Dès lors, ce que Total compte faire, c'est prouver son intention de lancer le processus de redémarrage de la raffinerie. Les opérations de dégazage entamées ce lundi à 14 heures consistent à évacuer des unités et des tuyaux de la raffinerie, les produits et gaz qui avaient été introduits en septembre afin de maintenir les installations en état. « Ces opérations prendront plusieurs semaines, voire plusieurs mois, et seront suivies d'une inspection visant à déterminer si le site est à nouveau en état de fonctionner en toute sécurité », a expliqué la direction de Total. Une façon de jouer la montre : les opérations de dégazage pourront servir aussi bien au redémarrage de la production qu'à la reconversion du site.

un redémarrage de façade ?

Plusieurs raisons poussent le groupe pétrolier à annoncer un redémarrage des installations.

Précédent

En 2005, Air France n'avait pas non plus respecté la procédure de consultation avec le CE pour un transfert d'activité à une filiale et le juge avait ordonné la suspension de ce transfert.

Ne pas payer l’amende. Le groupe pétrolier devrait payer 100.000 euros d'astreinte par jour si la décision n'était pas exécutée sur le site. Certes, la somme est à comparer aux bénéfices de l’entreprise, qui s’élèvent à 7,8 milliards d'euros en 2009. Néanmoins, la prochaine décision de justice n’intervenant qu’en septembre, le pétrolier aurait dû débourser quelque 6 millions d’euros cet été. Assurément, la somme est 21 fois moins élevée que le budget du grand arrêt de la raffinerie de Donges de mars 2009, estimé à plus de 130 millions d'euros. Mais elle commence à compter pour le groupe.

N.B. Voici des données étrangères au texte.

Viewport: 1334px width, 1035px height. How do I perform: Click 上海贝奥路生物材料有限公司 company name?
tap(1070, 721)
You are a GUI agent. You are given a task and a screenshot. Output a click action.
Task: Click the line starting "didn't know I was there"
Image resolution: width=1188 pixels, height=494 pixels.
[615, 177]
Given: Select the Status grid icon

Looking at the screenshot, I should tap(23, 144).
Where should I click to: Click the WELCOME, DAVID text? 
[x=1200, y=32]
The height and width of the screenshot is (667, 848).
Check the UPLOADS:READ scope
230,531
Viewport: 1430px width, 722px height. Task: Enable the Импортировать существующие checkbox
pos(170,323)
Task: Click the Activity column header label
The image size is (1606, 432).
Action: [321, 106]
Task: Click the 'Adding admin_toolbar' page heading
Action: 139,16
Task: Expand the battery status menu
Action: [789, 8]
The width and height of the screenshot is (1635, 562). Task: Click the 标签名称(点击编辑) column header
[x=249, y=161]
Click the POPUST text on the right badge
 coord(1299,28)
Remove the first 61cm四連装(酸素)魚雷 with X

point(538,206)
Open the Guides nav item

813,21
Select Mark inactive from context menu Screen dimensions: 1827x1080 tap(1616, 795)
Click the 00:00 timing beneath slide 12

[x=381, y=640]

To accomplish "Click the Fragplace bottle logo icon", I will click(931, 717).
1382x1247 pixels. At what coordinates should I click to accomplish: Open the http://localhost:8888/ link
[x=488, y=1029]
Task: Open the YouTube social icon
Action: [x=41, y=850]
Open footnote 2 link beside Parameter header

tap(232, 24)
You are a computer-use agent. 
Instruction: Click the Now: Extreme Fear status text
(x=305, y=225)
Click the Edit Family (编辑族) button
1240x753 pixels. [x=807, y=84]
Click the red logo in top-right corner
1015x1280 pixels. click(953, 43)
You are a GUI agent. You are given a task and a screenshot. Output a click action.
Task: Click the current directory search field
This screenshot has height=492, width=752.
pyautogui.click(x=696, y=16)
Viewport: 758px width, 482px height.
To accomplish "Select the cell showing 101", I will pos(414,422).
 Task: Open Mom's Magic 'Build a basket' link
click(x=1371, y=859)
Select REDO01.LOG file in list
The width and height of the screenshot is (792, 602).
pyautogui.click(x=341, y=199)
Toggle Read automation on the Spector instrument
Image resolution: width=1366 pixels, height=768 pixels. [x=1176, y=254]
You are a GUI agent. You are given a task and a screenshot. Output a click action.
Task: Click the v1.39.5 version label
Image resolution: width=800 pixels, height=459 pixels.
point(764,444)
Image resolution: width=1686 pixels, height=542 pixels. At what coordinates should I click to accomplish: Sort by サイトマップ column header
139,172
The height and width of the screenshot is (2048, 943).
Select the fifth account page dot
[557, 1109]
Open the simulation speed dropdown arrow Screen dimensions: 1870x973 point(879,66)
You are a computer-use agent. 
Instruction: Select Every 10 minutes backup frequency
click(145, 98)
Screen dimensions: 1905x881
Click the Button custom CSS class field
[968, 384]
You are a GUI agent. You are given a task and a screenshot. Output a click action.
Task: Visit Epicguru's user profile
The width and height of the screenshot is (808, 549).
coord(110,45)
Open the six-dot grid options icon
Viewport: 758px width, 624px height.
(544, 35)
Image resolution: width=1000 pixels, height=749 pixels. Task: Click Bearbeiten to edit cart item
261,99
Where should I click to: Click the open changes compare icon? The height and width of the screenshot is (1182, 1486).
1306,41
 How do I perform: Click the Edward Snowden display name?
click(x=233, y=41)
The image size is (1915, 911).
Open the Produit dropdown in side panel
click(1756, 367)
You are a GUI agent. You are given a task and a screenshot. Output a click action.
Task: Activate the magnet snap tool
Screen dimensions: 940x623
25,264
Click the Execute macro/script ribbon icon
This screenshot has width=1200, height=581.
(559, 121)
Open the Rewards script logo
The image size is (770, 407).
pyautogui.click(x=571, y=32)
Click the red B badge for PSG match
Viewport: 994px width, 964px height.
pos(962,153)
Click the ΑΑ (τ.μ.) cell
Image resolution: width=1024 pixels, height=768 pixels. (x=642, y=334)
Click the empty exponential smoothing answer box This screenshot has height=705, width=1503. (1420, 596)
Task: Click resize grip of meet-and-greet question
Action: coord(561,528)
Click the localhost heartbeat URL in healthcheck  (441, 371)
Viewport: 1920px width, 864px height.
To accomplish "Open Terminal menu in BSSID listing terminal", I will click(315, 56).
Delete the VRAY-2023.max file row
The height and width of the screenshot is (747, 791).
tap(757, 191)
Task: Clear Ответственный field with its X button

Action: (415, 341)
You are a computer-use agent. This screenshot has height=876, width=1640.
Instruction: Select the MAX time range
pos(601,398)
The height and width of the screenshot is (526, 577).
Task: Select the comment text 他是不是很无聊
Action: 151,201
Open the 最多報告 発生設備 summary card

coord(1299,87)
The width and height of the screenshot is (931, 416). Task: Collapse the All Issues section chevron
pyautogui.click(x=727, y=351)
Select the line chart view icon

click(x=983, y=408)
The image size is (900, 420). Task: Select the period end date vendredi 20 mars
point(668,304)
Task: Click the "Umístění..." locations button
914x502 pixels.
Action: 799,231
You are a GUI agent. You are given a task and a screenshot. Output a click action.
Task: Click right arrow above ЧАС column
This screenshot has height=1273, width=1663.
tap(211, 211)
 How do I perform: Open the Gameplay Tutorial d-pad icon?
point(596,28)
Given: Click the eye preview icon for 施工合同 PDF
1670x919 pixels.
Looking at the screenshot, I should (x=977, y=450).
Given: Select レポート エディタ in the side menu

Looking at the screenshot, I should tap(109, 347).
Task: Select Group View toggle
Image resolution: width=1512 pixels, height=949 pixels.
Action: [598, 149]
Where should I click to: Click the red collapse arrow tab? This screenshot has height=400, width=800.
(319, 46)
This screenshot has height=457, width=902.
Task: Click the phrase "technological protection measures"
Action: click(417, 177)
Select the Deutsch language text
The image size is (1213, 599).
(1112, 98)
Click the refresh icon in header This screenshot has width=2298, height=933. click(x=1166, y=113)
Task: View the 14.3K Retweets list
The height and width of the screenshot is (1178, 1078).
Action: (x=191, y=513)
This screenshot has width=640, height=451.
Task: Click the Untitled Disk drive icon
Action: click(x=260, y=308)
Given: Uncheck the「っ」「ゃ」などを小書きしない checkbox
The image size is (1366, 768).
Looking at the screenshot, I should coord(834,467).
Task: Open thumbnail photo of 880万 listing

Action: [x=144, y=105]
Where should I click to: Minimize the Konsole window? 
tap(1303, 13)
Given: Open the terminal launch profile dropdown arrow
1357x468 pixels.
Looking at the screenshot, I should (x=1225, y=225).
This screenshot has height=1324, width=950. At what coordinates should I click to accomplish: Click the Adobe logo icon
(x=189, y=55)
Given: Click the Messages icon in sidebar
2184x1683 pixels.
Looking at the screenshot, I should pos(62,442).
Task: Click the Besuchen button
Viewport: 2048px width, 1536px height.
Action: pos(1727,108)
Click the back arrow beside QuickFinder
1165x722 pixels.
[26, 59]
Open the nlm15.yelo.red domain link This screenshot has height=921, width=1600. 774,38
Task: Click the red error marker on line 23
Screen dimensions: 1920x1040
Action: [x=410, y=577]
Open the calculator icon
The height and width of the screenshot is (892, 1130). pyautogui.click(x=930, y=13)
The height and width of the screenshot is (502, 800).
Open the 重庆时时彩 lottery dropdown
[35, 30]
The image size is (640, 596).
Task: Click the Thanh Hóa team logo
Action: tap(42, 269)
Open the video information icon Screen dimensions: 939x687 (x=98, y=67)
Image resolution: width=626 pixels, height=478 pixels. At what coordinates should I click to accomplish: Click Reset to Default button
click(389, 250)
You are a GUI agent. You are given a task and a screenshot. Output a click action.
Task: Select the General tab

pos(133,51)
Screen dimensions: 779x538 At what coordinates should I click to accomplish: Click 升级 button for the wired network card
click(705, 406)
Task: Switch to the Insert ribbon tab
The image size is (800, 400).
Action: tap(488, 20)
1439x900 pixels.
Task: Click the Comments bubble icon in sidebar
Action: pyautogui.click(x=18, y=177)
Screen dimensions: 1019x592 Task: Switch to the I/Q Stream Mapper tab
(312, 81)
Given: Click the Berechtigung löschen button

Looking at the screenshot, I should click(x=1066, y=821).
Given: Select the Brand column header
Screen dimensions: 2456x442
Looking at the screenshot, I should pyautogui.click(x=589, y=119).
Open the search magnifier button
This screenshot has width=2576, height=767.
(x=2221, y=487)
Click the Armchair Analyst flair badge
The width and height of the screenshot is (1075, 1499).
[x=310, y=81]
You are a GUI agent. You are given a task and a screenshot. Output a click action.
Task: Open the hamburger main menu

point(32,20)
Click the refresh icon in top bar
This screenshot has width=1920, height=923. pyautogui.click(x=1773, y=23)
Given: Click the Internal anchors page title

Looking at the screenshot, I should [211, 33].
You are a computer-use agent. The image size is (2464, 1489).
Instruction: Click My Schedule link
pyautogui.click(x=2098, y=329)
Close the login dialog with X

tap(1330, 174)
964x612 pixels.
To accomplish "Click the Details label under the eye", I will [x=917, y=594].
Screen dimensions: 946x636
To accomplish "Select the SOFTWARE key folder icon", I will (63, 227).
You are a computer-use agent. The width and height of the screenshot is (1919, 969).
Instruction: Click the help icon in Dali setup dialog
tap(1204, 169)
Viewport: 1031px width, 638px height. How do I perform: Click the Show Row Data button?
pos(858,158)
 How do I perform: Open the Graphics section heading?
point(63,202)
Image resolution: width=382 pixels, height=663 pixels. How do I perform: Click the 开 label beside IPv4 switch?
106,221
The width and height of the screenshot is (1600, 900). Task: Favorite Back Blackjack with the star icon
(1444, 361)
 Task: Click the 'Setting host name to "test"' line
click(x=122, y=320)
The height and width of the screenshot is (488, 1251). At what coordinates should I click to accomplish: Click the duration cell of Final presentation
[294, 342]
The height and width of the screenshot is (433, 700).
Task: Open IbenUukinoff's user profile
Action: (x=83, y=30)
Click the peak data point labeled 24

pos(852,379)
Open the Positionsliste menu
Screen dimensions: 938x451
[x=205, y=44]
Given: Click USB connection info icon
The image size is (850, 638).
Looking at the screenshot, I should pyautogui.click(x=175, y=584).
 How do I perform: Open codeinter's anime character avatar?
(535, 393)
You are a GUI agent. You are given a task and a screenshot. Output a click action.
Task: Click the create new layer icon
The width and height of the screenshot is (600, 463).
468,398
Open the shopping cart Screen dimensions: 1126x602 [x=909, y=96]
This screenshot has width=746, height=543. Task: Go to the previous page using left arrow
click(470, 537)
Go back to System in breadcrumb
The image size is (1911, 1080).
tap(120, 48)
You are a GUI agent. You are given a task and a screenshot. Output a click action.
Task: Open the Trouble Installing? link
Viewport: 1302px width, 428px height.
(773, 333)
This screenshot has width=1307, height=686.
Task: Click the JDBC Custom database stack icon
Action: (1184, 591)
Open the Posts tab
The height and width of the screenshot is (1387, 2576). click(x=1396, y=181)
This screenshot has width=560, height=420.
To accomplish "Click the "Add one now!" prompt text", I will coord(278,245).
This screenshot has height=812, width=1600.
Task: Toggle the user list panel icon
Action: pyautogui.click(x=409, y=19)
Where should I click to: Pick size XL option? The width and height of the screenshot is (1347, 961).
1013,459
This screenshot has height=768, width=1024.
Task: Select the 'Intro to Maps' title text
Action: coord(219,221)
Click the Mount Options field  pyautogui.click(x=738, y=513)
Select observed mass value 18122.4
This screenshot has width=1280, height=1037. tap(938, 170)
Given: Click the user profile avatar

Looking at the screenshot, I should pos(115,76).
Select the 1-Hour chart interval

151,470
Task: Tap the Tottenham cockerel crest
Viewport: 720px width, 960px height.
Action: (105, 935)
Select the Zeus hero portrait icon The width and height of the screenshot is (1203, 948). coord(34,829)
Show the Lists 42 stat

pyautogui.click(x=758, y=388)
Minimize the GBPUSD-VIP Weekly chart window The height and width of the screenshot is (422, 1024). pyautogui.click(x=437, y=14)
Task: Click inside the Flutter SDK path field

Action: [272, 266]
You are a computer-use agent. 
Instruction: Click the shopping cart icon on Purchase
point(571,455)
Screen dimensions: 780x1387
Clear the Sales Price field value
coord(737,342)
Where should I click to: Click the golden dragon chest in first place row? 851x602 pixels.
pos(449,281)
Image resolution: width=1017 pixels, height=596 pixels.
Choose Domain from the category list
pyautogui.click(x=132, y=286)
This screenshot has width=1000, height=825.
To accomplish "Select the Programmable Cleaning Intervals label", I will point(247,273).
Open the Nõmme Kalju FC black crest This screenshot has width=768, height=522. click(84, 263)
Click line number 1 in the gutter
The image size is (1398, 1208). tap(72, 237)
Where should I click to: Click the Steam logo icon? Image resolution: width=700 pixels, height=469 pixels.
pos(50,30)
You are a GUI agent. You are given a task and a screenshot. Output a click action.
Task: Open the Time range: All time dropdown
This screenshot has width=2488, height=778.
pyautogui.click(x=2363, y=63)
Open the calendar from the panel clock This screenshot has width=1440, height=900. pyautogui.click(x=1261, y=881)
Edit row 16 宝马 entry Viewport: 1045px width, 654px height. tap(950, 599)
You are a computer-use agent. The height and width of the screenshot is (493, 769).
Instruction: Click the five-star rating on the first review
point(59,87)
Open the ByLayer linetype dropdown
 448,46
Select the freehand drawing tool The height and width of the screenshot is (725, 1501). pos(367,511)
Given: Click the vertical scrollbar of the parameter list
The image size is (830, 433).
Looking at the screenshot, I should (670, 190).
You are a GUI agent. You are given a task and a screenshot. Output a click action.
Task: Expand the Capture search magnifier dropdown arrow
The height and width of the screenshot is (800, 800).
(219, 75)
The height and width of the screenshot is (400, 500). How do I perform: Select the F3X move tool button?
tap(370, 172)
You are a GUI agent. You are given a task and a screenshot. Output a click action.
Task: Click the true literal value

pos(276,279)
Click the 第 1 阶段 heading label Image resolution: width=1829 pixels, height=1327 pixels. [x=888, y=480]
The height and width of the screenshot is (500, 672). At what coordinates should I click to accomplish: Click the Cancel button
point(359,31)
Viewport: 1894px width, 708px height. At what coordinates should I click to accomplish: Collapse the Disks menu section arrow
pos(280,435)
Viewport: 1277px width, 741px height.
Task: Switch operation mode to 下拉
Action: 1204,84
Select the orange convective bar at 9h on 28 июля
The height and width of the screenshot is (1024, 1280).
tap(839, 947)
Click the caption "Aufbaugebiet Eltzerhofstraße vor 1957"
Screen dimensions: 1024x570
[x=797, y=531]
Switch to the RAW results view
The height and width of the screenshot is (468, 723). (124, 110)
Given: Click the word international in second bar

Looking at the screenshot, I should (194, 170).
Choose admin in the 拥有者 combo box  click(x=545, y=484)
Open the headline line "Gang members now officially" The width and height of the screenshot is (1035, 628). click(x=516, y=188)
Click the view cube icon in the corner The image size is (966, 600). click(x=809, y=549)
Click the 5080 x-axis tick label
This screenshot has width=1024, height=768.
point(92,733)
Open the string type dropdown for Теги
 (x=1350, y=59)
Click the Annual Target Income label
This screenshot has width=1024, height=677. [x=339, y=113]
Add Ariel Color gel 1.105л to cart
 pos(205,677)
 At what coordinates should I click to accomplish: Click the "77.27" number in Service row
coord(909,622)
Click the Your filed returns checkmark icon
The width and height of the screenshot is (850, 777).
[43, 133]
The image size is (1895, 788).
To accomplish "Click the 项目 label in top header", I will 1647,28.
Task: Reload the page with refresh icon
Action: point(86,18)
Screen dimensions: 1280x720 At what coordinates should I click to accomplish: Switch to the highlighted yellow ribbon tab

Attendre septembre. Une audience décisive doit se tenir le 17 septembre. En effet, quelques jours après la décision de la cour d’appel de Douai ordonnant le redémarrage de la raffinerie des Flandres, le groupe Total a assigné les représentants du personnel devant le tribunal de grande instance de Nanterre. Son objectif : faire déclarer la procédure d'information-consultation régulière.

En cas d’échec, Total dispose encore d’une cartouche. Le groupe devrait finir par suivre la procédure de consultation, en lançant à nouveau la démarche une fois le site « redémarré », c’est-à-dire en dégazage. Le CE pourra demander des précisions, émettre des vœux, poser des questions, faire des observations, mais en fin de compte, il n'a pas de droit de veto. La durée de la procédure en question n'est pas fixée par la loi, et varie donc d'un cas à l'autre. Elle peut être de 10 jours comme de un mois.

Dès lors, si certains salariés de la raffinerie veulent voir dans ce dégazage « la première étape du redémarrage du site », la direction de son côté souligne que « son objectif reste toujours la mise en oeuvre du plan de reconversion du site décidé en juin ». A bon entendeur.